→ **THE TASK**:
Transcribe the passage of the Docker memory article below from "Java memory optimization" to "to unnecessary oversizing." word for word.

→ **TEXT BLOCK**:
===
Java memory optimization in Docker containers

Nowadays it is very common to find applications of all kinds deployed with Docker, a technology that offers many advantages, such as a great flexibility to obtain reduced consumption of resources.

A well-sized Docker container allows the application hosted in it to be able to provide optimal service while not wasting resources due to unnecessary oversizing.

A while ago we were optimizing the memory consumption of a Java/Spring Boot application in a Docker container. If you want to know how we did it, keep reading!

Initial Docker Container

We can deploy containers running Java applications starting from an image that contains an implementation of the Java Platform. We chose an image of OpenJDK, an open-source implementation of the Java Platform (Standard Edition). Specifically, we chose 8-jdk-alpine, since it has a very small size because it is based on Alpine Linux.

Then, we created a Dockerfile that allowed us to build the final image with our Spring Boot application included.

FROM openjdk:8-jdk-alpine

RUN addgroup -S spring && adduser -S spring -G spring
USER spring:spring

ARG JAR_FILE=/build/*.jar
ADD --chown=spring:spring ${JAR_FILE} app.jar

ENV JAVA_OPTS=''

ENTRYPOINT java $JAVA_OPTS -jar /app.jar

As we can see, the Dockerfile is quite simple. We applied a few changes to the base image in order to include the .jar file of our Spring Boot application and set its execution as an entrypoint when running a container.

Furthermore, by setting the JAVA_OPTS environment variable we allow that, when creating a container from the image, it is possible to optionally set different flags on the Java Virtual Machine (JVM) to limit the resources consumption or enable certain functions.

From the previous image, a container can be deployed in different ways. For this example we define our container creation through Docker Compose:

version: '2.2'

services:

  springboot_app:
    container_name: 'springboot_app'
    image: 'springboot_app:1.0'
    ports:
      - '8080:8080'
    restart: always

By default, and by not setting any restrictions on it, Docker will deploy the container allowing it to consume as much memory as the host’s Kernel scheduler allows. On Linux systems, if the Kernel detects insufficient memory to carry out important tasks, an OOME (Out Of Memory Exception) will be thrown and it will start killing processes to free up space.

Setting a limit on the containers’ memory consumption will help us to have more control over memory and, at the same time, avoid infrastructure cost overruns.

We can check the memory limit assigned to the running containers by using docker stats command:

$ docker stats --format "table {{.Name}}\t{{.MemUsage}}"
===
→ **SOURCE MATERIAL**:
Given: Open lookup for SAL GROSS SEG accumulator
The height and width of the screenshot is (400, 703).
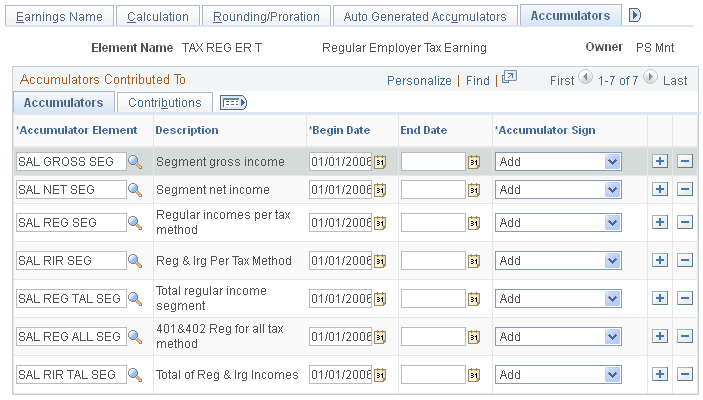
===
→ **WORKED SOLUTION**:
Java memory optimization in Docker containers

Nowadays it is very common to find applications of all kinds deployed with Docker, a technology that offers many advantages, such as a great flexibility to obtain reduced consumption of resources.

A well-sized Docker container allows the application hosted in it to be able to provide optimal service while not wasting resources due to unnecessary oversizing.